### Exercise details
Write out, unaltered, each line from the top of the records below down to the line where "This screenshot has width=1440, height=731." appears, that line included.

[Start of section]

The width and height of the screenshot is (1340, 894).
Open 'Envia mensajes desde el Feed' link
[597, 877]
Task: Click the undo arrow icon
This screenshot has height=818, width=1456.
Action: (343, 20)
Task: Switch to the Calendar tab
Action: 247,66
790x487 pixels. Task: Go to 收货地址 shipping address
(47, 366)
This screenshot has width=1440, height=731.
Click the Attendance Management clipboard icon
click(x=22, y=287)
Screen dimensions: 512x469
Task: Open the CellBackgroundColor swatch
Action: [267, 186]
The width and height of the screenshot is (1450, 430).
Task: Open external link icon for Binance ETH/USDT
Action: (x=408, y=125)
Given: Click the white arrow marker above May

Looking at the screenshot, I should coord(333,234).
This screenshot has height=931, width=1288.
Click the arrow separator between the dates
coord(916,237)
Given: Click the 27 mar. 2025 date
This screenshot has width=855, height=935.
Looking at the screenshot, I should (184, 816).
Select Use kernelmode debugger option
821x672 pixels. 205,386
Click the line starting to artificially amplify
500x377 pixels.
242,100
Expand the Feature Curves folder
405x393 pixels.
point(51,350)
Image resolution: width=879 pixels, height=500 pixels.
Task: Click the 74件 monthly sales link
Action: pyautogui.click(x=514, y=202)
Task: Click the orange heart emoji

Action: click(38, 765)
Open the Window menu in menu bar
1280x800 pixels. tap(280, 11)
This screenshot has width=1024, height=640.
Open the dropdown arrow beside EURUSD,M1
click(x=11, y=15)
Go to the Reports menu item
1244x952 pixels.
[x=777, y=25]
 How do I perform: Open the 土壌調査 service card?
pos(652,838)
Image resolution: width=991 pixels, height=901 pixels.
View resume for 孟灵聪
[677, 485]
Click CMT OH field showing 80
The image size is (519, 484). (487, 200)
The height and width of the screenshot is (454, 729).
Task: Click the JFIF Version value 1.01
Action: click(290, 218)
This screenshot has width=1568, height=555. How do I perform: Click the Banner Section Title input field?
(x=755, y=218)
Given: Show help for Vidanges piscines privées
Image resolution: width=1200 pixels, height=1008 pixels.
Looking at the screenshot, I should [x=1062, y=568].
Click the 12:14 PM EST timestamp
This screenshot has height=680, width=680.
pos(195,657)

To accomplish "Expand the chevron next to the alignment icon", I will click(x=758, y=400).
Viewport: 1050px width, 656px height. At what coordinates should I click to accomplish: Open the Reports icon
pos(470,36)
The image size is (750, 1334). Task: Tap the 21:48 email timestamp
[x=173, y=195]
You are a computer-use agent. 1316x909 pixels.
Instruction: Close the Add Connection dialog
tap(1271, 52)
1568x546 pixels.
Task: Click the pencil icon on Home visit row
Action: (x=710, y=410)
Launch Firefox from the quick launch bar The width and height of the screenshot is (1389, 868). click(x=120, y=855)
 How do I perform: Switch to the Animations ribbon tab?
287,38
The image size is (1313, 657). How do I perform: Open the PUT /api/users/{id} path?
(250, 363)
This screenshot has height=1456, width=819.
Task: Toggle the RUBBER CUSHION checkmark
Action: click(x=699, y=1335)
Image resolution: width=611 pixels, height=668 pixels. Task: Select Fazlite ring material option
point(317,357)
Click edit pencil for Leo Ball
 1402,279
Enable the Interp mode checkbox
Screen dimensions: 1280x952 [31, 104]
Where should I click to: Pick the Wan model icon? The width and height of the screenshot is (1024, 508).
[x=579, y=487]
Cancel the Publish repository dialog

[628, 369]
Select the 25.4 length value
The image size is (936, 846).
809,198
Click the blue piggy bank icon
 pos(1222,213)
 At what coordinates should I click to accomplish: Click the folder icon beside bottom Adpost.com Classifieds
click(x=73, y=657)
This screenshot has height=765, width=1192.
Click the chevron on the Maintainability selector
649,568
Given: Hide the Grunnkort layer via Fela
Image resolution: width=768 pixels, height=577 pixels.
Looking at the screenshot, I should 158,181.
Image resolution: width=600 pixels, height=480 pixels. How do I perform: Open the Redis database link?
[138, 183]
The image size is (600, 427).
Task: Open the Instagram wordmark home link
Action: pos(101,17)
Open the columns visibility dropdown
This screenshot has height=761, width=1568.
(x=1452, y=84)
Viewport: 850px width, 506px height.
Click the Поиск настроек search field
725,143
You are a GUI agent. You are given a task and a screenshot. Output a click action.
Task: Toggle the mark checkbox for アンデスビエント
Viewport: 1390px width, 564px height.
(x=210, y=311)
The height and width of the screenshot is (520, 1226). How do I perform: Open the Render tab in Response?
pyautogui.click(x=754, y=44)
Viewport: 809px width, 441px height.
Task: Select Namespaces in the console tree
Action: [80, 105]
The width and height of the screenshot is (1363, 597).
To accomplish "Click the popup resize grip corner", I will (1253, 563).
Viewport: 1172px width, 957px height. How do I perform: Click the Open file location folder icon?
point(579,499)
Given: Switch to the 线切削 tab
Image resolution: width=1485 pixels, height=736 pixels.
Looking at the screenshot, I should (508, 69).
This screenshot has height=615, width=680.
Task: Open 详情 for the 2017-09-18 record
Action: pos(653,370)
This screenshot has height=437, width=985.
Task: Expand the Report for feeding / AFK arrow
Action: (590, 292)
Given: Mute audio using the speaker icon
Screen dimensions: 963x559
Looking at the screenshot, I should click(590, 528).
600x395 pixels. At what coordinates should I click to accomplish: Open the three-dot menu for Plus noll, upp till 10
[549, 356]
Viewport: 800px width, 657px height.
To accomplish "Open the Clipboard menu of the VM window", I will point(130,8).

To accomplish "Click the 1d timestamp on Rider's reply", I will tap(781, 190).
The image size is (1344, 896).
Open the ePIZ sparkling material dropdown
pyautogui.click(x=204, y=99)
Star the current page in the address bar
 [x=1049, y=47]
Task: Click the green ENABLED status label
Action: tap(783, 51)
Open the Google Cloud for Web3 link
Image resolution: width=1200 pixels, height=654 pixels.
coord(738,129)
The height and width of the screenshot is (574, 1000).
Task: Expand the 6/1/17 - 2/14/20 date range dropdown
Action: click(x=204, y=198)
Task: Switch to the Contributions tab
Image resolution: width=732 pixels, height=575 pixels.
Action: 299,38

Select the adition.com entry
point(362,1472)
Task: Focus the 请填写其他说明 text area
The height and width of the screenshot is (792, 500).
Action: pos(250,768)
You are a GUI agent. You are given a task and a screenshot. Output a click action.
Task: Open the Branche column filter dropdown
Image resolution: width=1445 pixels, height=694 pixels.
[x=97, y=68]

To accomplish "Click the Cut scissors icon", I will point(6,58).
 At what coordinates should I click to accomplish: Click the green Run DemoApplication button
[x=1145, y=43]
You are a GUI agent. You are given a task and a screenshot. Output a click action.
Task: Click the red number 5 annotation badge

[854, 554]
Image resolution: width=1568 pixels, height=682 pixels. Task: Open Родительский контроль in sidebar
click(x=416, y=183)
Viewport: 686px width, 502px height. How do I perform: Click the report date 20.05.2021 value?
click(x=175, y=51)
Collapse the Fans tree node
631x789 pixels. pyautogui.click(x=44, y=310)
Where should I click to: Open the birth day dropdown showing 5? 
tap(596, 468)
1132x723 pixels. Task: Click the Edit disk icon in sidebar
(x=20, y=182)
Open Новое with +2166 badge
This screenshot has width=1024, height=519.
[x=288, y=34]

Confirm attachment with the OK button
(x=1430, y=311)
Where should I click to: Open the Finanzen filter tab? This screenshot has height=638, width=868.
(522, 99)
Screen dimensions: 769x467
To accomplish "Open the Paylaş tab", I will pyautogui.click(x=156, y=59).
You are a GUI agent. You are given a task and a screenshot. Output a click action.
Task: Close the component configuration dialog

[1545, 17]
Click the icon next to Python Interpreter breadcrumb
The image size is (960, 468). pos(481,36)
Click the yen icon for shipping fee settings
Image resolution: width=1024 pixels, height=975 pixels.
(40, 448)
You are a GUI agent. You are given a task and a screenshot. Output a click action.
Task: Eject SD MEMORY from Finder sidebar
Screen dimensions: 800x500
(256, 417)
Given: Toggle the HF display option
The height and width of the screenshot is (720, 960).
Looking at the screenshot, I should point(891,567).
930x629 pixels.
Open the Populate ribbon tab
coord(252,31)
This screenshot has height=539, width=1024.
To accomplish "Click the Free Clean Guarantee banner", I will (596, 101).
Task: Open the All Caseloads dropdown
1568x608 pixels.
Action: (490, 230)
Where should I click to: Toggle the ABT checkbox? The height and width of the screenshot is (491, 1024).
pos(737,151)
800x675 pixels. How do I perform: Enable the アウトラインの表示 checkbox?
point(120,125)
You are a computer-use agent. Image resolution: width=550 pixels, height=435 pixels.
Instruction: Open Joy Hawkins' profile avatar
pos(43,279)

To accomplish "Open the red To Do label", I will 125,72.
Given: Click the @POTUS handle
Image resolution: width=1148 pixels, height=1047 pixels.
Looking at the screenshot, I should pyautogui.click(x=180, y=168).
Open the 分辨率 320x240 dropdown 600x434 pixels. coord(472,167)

[End of section]

### Solution for this problem
The width and height of the screenshot is (1340, 894).
Open 'Envia mensajes desde el Feed' link
[597, 877]
Task: Click the undo arrow icon
This screenshot has height=818, width=1456.
Action: (343, 20)
Task: Switch to the Calendar tab
Action: 247,66
790x487 pixels. Task: Go to 收货地址 shipping address
(47, 366)
This screenshot has width=1440, height=731.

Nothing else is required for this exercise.